Secondo la Dott.ssa Agati dovrebbe quanto meno essere rivisto l’elenco 2 “quello relativo ai dispositivi di serie, distinguendo in modo propriamente rispondente alla buona prassi riabilitativa le tipologie di ausili che debbono essere scelti, attraverso valutazioni e prove e condividendo la scelta con l’assistito, sulla base delle specifiche necessità dell’utente da quelle, di tipo assistenziale, che rispondono a bisogni più standard. Da questo si potrebbe far conseguire una suddivisione razionale ed incontestabile delle modalità di erogazione e fornitura: le prima, con percorso “ad personam”, le seconde anche “a gara”.

Anche il Segretario Nazionale di Assortopedia, Dott. Michele Clementi, ha criticato la bozza di riforma con riferimento alla modalità di acquisto a gara degli ausili contenuti nel primo elenco, che pur costruiti in serie, necessitano della presenza del tecnico ortopedico; la gara al minimo ribasso non può essere utilizzata quando deve essere acquistato per il malato un ausilio complesso, che deve essere necessariamente individuato dal professionista tra vari modelli offerti dai produttori: un tecnico non può proficuamente intervenire su un prodotto non scelto da lui per il singolo assistito, e non può operare quelle modifiche di cui necessità l’ausilio per essere funzionale al suo paziente.

Non è inoltre stato valutato dal riformatore che spesso – se non sovente – vi sono contestazione da parte di terzi all’aggiudicazione delle gare della P.A., con dispendio e aggravio di costi e tempi di fornitura del dispositivo; come pure, non è contemplata la possibilità di contestazione da parte del malato e del tecnico dell’ausilio assegnato in gara.

Stando così le cose, la riforma del Nomenclatore, a dispetto degli obiettivi ministeriali e regionali, di abbattimento della spese pubblica, rischia di incrementare molte voci di spesa dell’assistenza protesica: basti pensare che ogni gara, per essere indetta, ha bisogno di un iter di formazione e istruzione amministrativa che ha elevati costi, anche solo di personale preposto a tale compito.

Per chi opera nel settore della sanità, sia al fianco delle aziende produttrici e del tecnico ortopedico, sia al fianco dei diritti del malato, il danno potenziale è evidente.  Secondo l’Avv.
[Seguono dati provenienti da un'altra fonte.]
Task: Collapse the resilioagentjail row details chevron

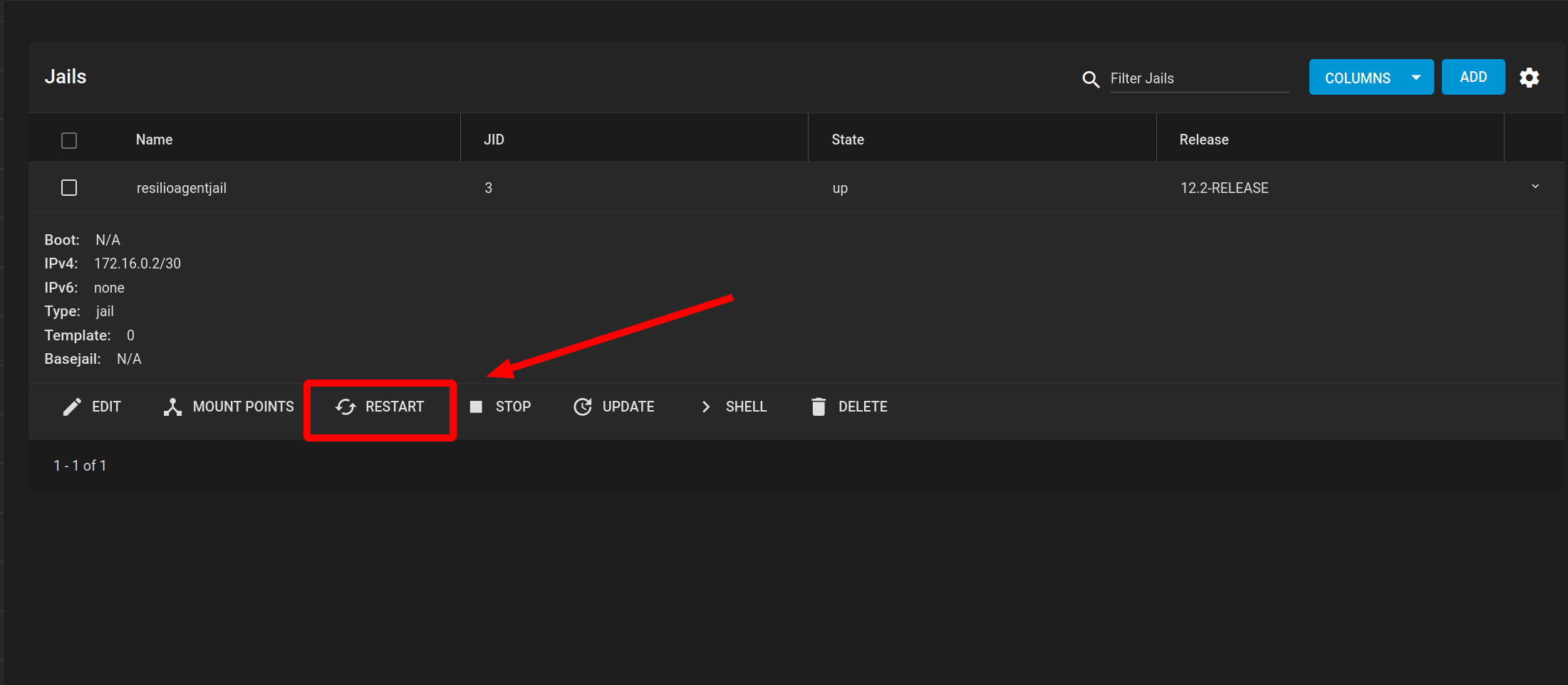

Federico Lerro, dello Studio Legale LDS di Milano, il rischio è di fornire dispositivi costosi che non siano efficaci e adeguati ai bisogni del malato e che non siano utilizzabili correttamente dal tecnico ortopedico e riabilitativo.

Anche l’erogazione da parte del SSN di dispositivi tecnologicamente molto avanzati, può essere vanificata da una scorretta attribuzione di tale ausilio moderno ad una persona e ad un tecnico che non possono utilizzarlo con efficacia, perché non espressamente richiesto e desiderato.